4 Explicit Control Law and Its Sensitivity To Measurement

Certain definitions are introduced for ease of presentation. Let p be the total number of constraints and \({\mathcal {M}}\triangleq \{1,2,\cdots ,p\}\) the index set for the constraints in Eq.(11). Each candidate active set with its corresponding inactive part can be defined as follows.

Definition 1

For index set \({\mathcal {A}}\subset {\mathcal {M}}\) the candidate active set is defined as

$$\begin{aligned} \mathcal{A}(\hat{x}_{{kk - 1} ,y_{k}})\triangleq\{(\hat{x}_{k|k - 1} ,y_{k}) \in \mathbb{X}\times\mathbb{Y}\vert G_{\mathcal{A}} Z - W_{\mathcal{A}}- \nonumber\\E^{x}_{\mathcal{A}}\hat{x}_{k|k - 1} - E^{y}_{\mathcal{A}}y_{k} = 0\} \hfill \\ \end{aligned}$$

(15)

Similarly the corresponding inactive constraints can be defined as follows

Definition 2

For index set \({\mathcal {I}}={\mathcal {M}}\setminus {\mathcal {A}}\) the corresponding set of inactive constraints is,

$$\begin{aligned} \mathcal{I}(\hat{x}_{k|k - 1},y_{k})\triangleq\{(\hat{x}_{k|k - 1} ,y_{k})\in \mathbb{X}\times\mathbb{Y}\vert G_{\mathcal{I}}Z\le W_{\mathcal{I}}+\nonumber\\E^{x}_{\mathcal{I}}\hat{x}_{{k|k - 1}} - E^{y}_{\mathcal{I}}y_{k}\}\end{aligned}$$

(16)

Remark 2

: Since \({\mathbb {P}}_{3}\) belongs to a class of QP problems the maximum number of candidate active sets that can be enumerated is \(\displaystyle \sum ^{mN}_{i=0}\left( {\begin{array}{c}p\\ i\end{array}}\right)\) [10].

With the help of Definition 1, the Lagrangian for problem \({\mathbb {P}}_{3}\) can be written as follows,

$$\begin{aligned} \mathcal{L}(Z,\hat{x}_{k|k - 1},y_{k}) = \bar{J}(Z) + \lambda^{T}_\mathcal{A}(G_{\mathcal{A}}Z-W_{\mathcal{A}}-\nonumber\\E^{x}_{\mathcal{A}}\hat{x}_{k|k - 1}-E^{y}_{\mathcal{A}}y_{k})\end{aligned}$$

(17)

Further, if \(Z^{*}({\hat{x}}_{k\vert k-1},y_{k})\) is the optimal solution to problem \({\mathbb {P}}_{3}\) with \(({\hat{x}}_{k\vert k-1},y_{k})\in {\mathbb {X}}\times {\mathbb {Y}}\), then \({\mathcal {A}}({\hat{x}}_{k\vert k-1},y_{k})\) is called as the optimal active set such that there exist Lagrange multipliers \(\lambda _{i}\ge 0\), \(i\in {\mathcal {A}}\).

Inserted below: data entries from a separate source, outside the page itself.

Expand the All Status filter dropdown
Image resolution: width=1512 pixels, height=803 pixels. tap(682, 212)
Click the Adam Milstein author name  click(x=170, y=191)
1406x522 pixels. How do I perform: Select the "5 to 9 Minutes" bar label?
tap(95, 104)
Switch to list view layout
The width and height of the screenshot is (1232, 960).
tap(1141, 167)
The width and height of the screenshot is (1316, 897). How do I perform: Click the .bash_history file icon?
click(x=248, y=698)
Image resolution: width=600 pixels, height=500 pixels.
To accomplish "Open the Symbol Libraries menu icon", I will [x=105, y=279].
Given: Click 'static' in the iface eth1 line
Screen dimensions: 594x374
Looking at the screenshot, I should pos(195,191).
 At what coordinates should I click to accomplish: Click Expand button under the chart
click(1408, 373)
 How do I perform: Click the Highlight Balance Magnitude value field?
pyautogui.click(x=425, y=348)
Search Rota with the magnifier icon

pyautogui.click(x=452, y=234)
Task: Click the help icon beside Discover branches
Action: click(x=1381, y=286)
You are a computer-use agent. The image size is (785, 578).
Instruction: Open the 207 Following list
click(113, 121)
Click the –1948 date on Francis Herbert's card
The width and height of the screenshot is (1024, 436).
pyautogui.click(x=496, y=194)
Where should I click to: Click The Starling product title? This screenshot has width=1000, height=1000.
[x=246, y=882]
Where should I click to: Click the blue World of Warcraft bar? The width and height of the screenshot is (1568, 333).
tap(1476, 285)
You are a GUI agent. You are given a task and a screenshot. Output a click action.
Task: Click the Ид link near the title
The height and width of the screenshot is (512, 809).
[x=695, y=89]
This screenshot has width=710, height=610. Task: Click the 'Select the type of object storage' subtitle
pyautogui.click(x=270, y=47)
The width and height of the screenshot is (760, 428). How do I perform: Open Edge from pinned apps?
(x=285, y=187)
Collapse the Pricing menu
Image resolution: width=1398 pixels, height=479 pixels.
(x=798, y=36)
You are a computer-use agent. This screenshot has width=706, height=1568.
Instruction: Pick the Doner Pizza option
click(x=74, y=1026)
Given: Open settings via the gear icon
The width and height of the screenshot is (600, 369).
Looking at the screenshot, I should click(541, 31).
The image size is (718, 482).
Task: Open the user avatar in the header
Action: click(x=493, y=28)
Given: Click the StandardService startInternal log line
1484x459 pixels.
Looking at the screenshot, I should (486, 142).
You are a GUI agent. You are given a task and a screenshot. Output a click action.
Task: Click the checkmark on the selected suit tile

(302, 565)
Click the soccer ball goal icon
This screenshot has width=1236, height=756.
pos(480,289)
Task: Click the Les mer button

Consequently, there is a corresponding solution \(U^{*}({\hat{x}}_{k\vert k-1},y_{k})\) due to Eq.(12) which is optimal for \({\mathbb {P}}_{2}\).

This optimal solution \(Z^{*}({\hat{x}}_{k\vert k-1},y_{k})\) satisfies the following equations known as Karush–Kuhn–Tucker (KKT) conditions mentioned below.

KKT conditions:

$$\begin{aligned}&\partial _{Z}{\mathcal {L}}(Z^{*}({\hat{x}}_{k\vert k-1},y_{k}),{\hat{x}}_{k\vert k-1},y_{k})=0 \end{aligned}$$

(18)

$$\begin{aligned}\lambda_{i}(G_{i}Z^{*}({\hat{x}}_{k\vert k-1},y_{k})-W_{i}-E^{x}_{i}\hat{x}_{k\vert k-1}-\nonumber\\E^{y}_{i}y_{k})=0,~i\in{\mathcal{A}}\end{aligned}$$

(19)

$$\begin{aligned}\lambda_{i}\ge0,~i\in\mathcal{A}\nonumber\\G_{j}Z^{*}({\hat{x}}_{k\vert k-1},y_{k})\le W_{j}+E^{x}_{j}{\hat{x}}_{k\vert k-1}+E^{y}_{j}y_{k},~j\in {\mathcal{I}} \end{aligned}$$

(20)

Remark 3

: It is assumed that the linear independence constraint qualification (LICQ) and strict complementarity slackness (SCS) property, respectively, holds for Eq.(18)-(20). The satisfaction of LICQ and SCS ensures that \(\lambda _{i}\), \(i\in {\mathcal {A}}\) is unique and positive [11]. It indicates that candidate active set \({\mathcal {A}}\) is indeed an optimal active set.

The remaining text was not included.